Müslümanların kutsal kitabı Kur'an-ı Kerim'dir.

Le Coran est un livre très intéressant.

Kuran çok ilgi çekici bir kitap.

Notre religion n'est pas la source du Coran

dinimizi ise kaynak olan Kuran'dan değil

Le Coran est le livre sacré des musulmans.

Müslümanların kutsal kitabı Kur'an-ı Kerim'dir.

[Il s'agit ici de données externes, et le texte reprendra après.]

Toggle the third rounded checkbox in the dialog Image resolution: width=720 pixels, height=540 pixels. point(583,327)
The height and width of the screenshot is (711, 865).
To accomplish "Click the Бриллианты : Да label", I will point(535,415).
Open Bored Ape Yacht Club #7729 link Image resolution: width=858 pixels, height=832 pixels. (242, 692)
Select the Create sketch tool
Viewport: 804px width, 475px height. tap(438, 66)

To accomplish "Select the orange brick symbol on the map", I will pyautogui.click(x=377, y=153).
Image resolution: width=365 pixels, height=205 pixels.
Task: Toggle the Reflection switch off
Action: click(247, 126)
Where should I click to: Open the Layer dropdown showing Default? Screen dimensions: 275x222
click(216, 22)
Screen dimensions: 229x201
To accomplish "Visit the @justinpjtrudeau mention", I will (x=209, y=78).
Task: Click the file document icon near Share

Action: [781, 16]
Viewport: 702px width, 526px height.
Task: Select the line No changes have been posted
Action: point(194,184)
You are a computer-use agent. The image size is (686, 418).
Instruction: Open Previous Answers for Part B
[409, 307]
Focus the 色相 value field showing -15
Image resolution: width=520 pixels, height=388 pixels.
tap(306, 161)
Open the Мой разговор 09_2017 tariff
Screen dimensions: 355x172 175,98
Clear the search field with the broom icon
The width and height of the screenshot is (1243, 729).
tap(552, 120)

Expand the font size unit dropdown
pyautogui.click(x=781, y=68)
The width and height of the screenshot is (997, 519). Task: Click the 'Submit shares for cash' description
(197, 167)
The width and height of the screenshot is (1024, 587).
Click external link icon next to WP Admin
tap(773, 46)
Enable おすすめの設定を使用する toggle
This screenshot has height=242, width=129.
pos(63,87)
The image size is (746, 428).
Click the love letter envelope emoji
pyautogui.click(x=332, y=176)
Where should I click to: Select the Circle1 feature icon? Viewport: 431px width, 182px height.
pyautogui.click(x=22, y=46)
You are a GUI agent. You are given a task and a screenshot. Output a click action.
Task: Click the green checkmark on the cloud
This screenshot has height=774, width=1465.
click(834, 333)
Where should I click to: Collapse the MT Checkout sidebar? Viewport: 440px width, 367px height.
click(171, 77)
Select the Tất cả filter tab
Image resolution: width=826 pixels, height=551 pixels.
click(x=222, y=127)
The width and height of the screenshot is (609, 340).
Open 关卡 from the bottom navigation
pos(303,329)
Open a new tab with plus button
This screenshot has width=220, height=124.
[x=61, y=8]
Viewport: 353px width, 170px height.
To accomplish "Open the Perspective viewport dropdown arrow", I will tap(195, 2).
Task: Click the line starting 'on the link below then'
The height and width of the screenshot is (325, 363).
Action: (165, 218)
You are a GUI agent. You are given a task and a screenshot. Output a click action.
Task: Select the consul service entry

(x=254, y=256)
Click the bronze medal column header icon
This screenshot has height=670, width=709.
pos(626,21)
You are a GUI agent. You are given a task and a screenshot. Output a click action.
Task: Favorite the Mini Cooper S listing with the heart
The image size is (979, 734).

Sami ne savait rien au sujet du Coran.

Sami Kuran hakkında hiçbir şey bilmiyordu.

Sami constata que tout dans le Coran était logique.

Sami Kuran'da yazan her şeyin mantıklı olduğunu fark etti.

Il n'y a pas de contradictions dans le Coran.

Kuran'da çelişki yoktur.

Est-il juste de dire que le Coran est la Bible des Musulmans ?

Müslümanların kutsal kitabı Kur'an'ın dedikleri doğru mu?

Aucune malédiction de ce genre ne se trouve dans le Coran et la Torah.

Kuran'da ve Tevrat'ta böyle bir lanete rastlanmıyor

Comme le Coran sacré nous l'enseigne, « Soyez conscient de Dieu et dites toujours la vérité. »

Kutsal Kuran bize, Allah'a inançlı olmayı ve her zaman doğru konuşmayı emreder.